Don’t get all of your travel advice from guide books! Whilst they are a great place to start I thoroughly believe in scouring places like Instagram to find the spots that are creating a buzz locally. I think this allows you to be absorbed into the culture as much as possible and by avoiding the tourist traps it actually saves you money that you can then spend on the things you really value. I’m a big foodie so I’ll always check out food related hashtags before visiting somewhere, but whatever your interests are I can guarantee someone has written a blog or social media on the hot spots for that particular thing: so do your research! Also, I always allow time in my schedule for wandering. As long as I have access to a map so I can find my way back to my accommodation, I like to just go for a stroll and explore the different neighbourhoods around where I am staying. Some of the best holiday moments for me have sprung from this spontaneity and I think you alway remember those special gems that you just so happen to discover.

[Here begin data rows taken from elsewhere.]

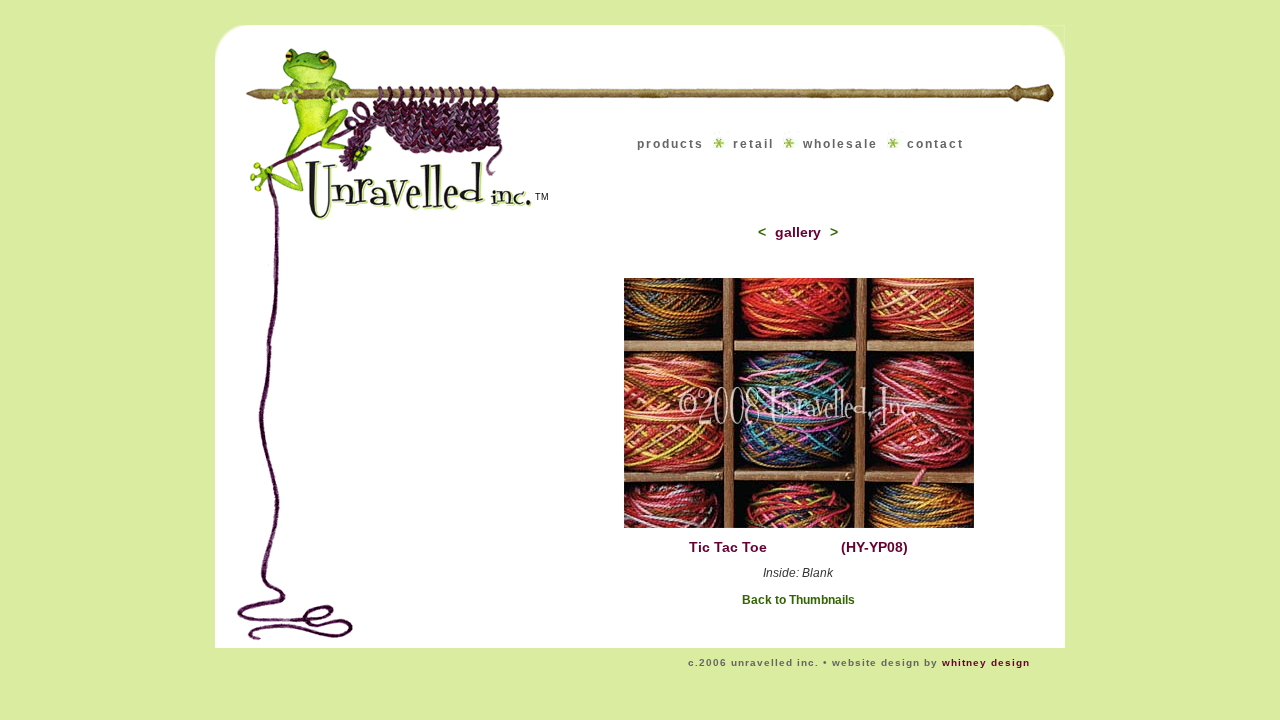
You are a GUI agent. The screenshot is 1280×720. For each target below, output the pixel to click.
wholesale (840, 144)
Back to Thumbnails (798, 600)
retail (753, 144)
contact (935, 144)
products (670, 144)
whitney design (986, 662)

Most map apps these days will also give you a fairly good indication on the accessibility of an area too, so you can always check those out to get a rough idea on which routes are going to work for you.

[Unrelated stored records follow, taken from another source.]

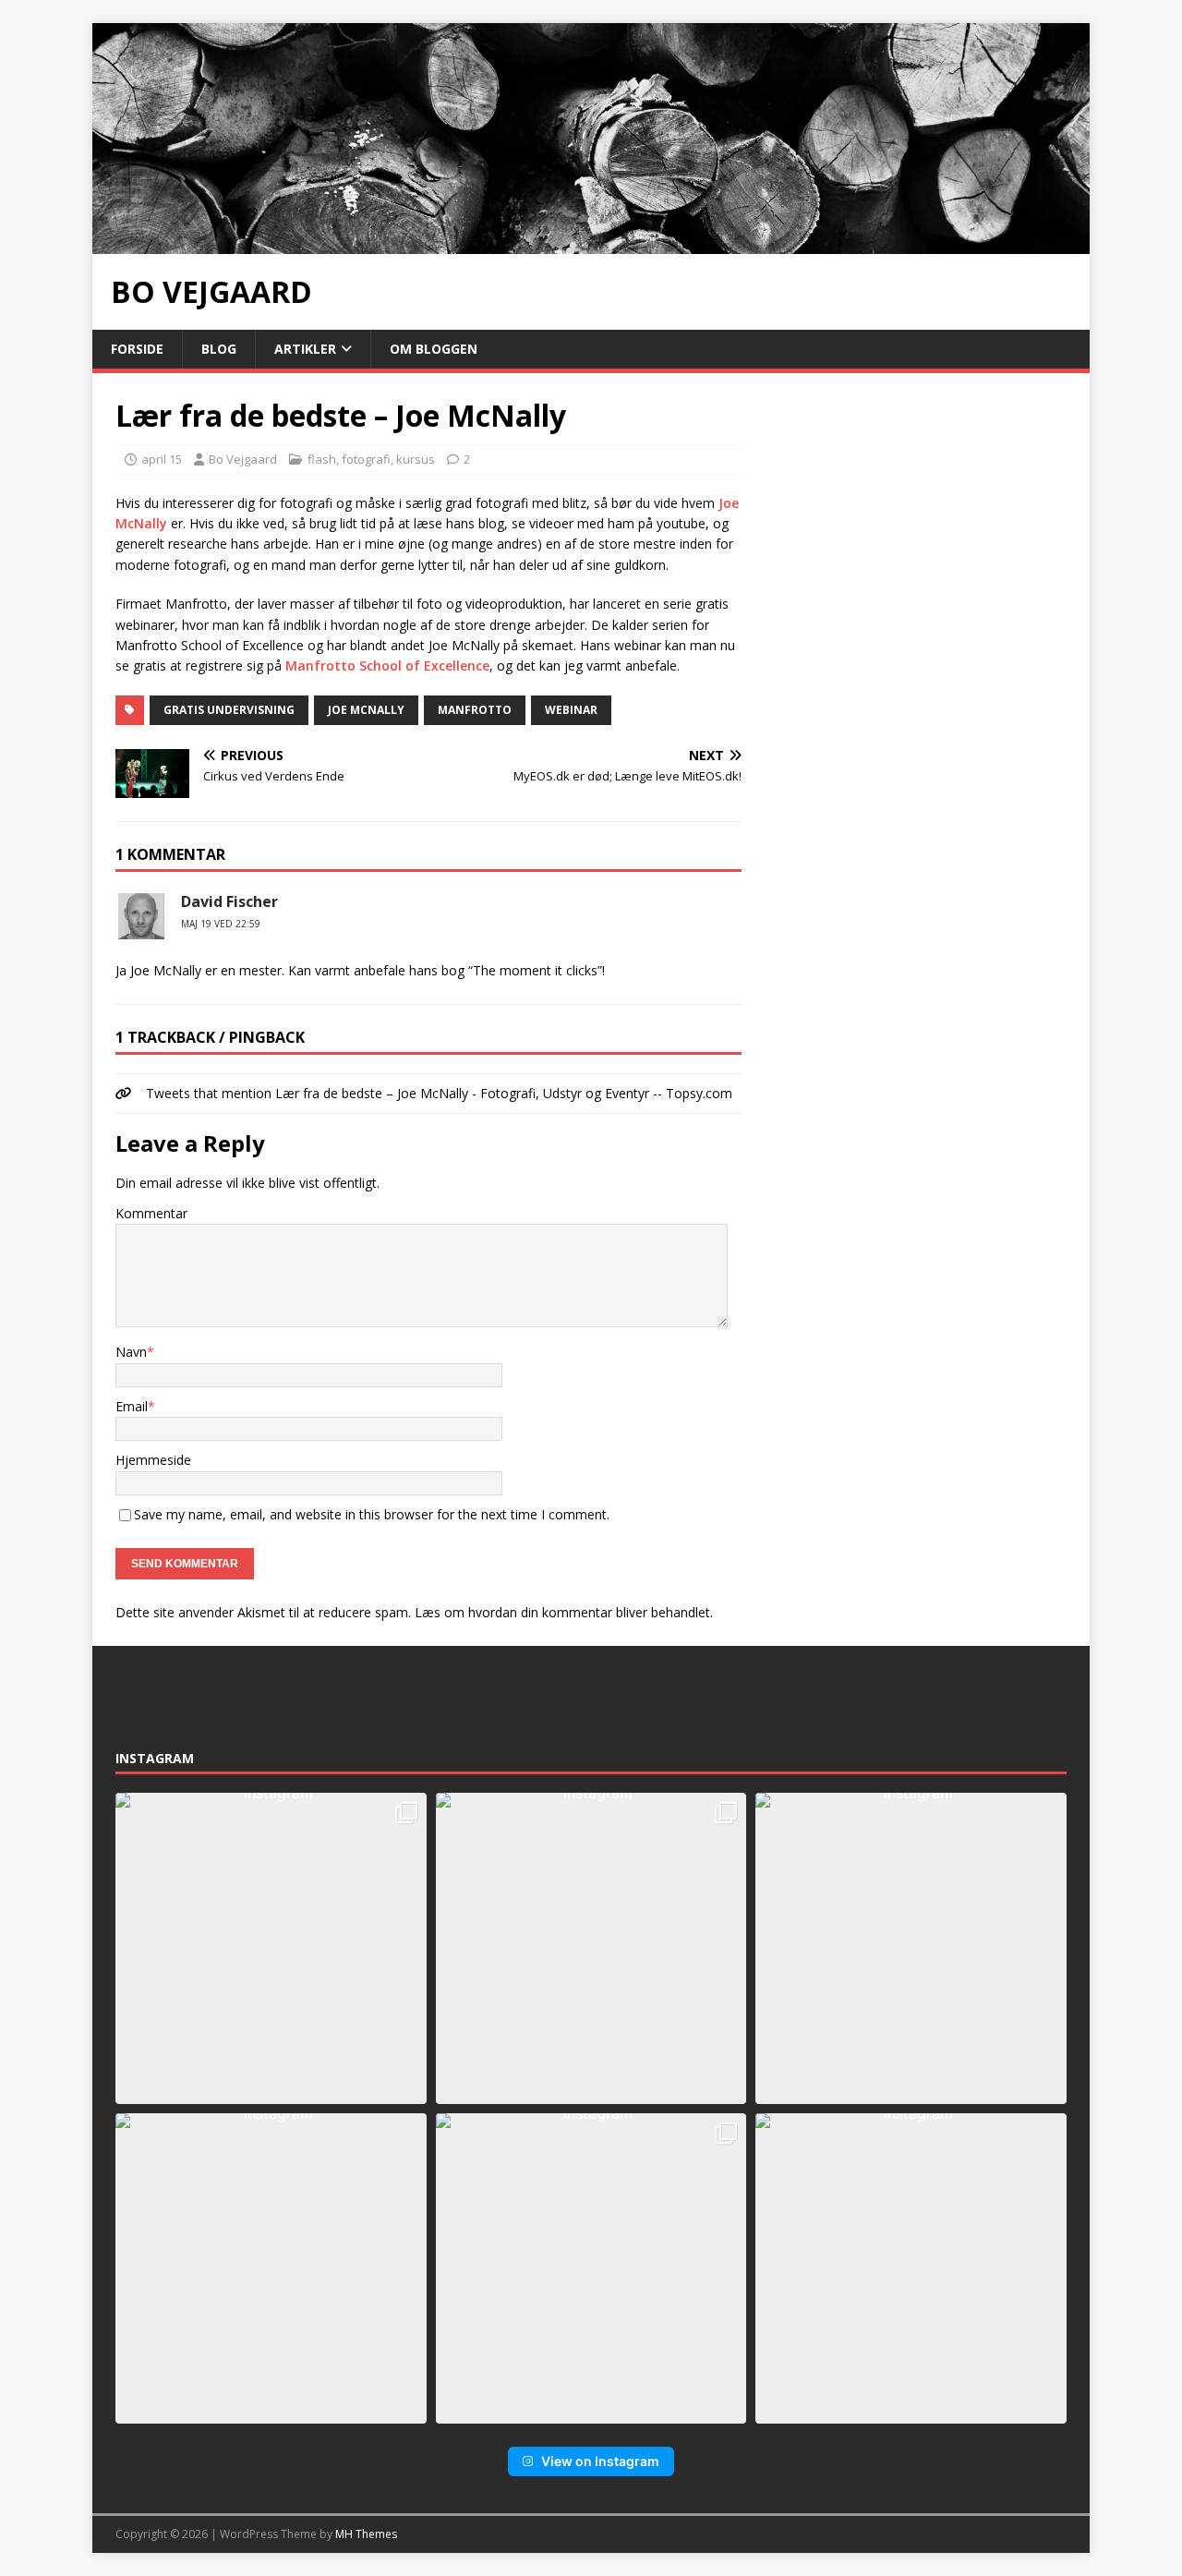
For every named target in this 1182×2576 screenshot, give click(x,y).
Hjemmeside (153, 1460)
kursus (415, 459)
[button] (271, 1948)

What does travel mean to you?
I’ll always travel if the opportunity arises, I think it’s a wonderful way to experience new things and to expand my perspectives. There is so much to learn in the history and culture of other places, and delving into that is one of the best ways to grow as a person.
What improvements would you like to see in the future in the tourism industry?
I would like to see disabled people valued in the tourism market. There are so many of us that want to be out there experiencing all that the world has to offer, but we are still so often held back – whether that be from a lack of accessibility or the nightmare that can be flying with a disability.
Given the impact of Covid on international sport, we’d like to know more about how you prepared for the Tokyo Paralympics.
Covid has meant that I haven’t had access to the international competition and depth of competition that I would usually have access to in the lead up to a majors. The Swiss Grand Prix for example is usually the highlight of our season and a place where I’d typically get to test myself amongst the world’s best before heading to a big event. Without these events it’s been a little harder to track my progress through the season and to remain motivated. However, travel places quite a bit of stress on the body especially when you are competing at a high level so, in some ways, I think it’s been quite advantageous to just spend a season at home working through all the fundamentals and building on my strengths. Overall, I’m just looking forward to soaking up the atmosphere at my first Paralympic Games and am aiming to give a well rounded performance that reflects the last five years of training. If I end up on the podium, that will be a huge bonus!
Update: Just before going to print, we had the pleasure of watching Robyn Lambird win a bronze medal at the Paralympics in Tokyo. Congratulations, Robyn!